Dava kembali masuk ke restoran. Makanan yang mereka pesan telah tersaji di meja.
"Daddy kenapa lama? Theo sudah laapr menunggu Daddy."
"Maaf, ya Jagoan," ujar Dava. "Sekarang, makan aja." Tanpa berkata-kata lagi, Theo memakan makanannya. "Kau juga makan, Del."
"Iy-iya." Adel pun mulai makan. Mereka bertiga fokus pada makanannya masing-masing. Theo yang biasanya mengoceh seperti burung beo, kali ini diam.
*****
Untung lah, hari ini Dava tidak banyak pekerjaan. Sehingga setelah makan siang ia bisa pulang, tentunya setelah mengantar Adel pulang. Saat mobil Dava tiba di halaman rumah, ia melihat mobil Anita. Dava langsung teringat pesan yang ia kirim pada Anita dan sekarang pria itu harus menghadapi konsekuensinya.
"Theo," panggilnya.
"Kenapa Daddy? Ayo kita turun."
"Tunggu. Jangan turun dulu," cegah Dava. "Nanti Theo langsung masuk kamar ya."
"Kenapa?"
"Nih anak kenapa banyak tanya," batin Dava.

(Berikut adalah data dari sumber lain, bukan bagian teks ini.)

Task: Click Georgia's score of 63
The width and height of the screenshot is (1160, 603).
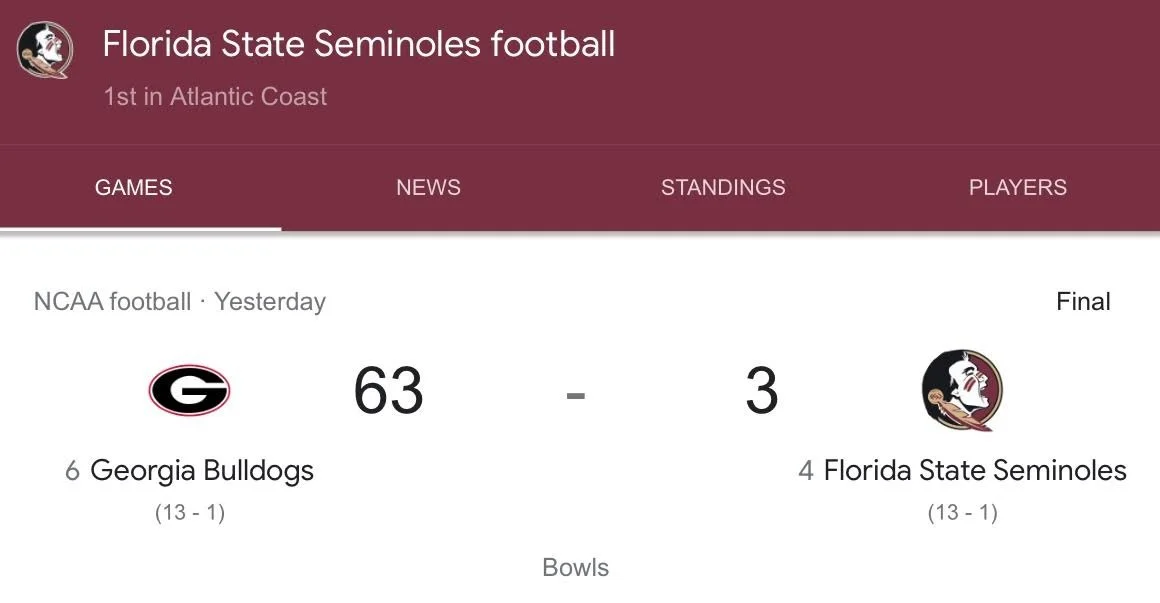Action: pos(388,391)
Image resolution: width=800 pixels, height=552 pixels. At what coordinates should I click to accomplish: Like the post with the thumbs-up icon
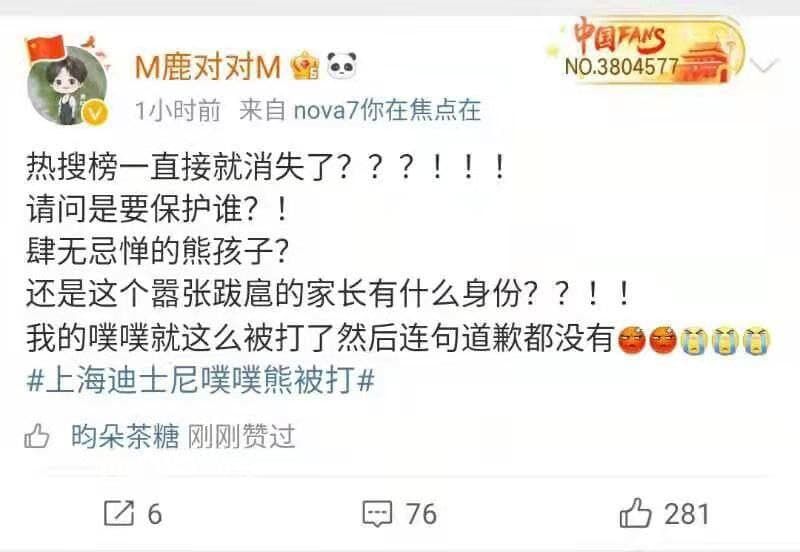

"Nenek Theo lagi mode macan galak." Macam galak adalah sebutan yang disematkan Dava pada Anita saat memarahinya.
Waktu Anita mengomelinya di depan Theo, bocah itu bertanya---setelah kepergian Anita--kenapa Anita marah-marah dan Dava bilang kalau Anita kerasukan macan galak.
Theo mengangguk sembari mengangkat jempolnya ke udara. "Siap Daddy."
"Satu lagi."
"Apa lagi Daddy?" Theo memasang muka serius.
"Jangan sebut nama kakak cantik di depan nenek, ya. Jangan pernah." Dava memperingati Theo.
Ia tahu kalau Theo jenis anak yang suka menceritakan kegiatannya dan bercerita tentang hal baru. Dava khawatir kalau Theo akan keceplosan. Bisa-bisa Anita akan jadi kepo setengah mati.
"Kenapa Theo nggak boleh bilang?"
"Yaelah, nih anak nanya mulu. Heran. Untung anak sendiri," tutur Dava dalam hati.
"Kalau Theo cerita tentang kakak cantik, nenek akan lebih mengamuk. Theo mau nenek mengamuk dan membawa semua mainan Theo?"
Theo menggeleng kuat. "Theo akan diem Daddy. Langsung masuk kamar."
"Godd boy." Dava tersenyum sembari mengacak pelan rambut Theo.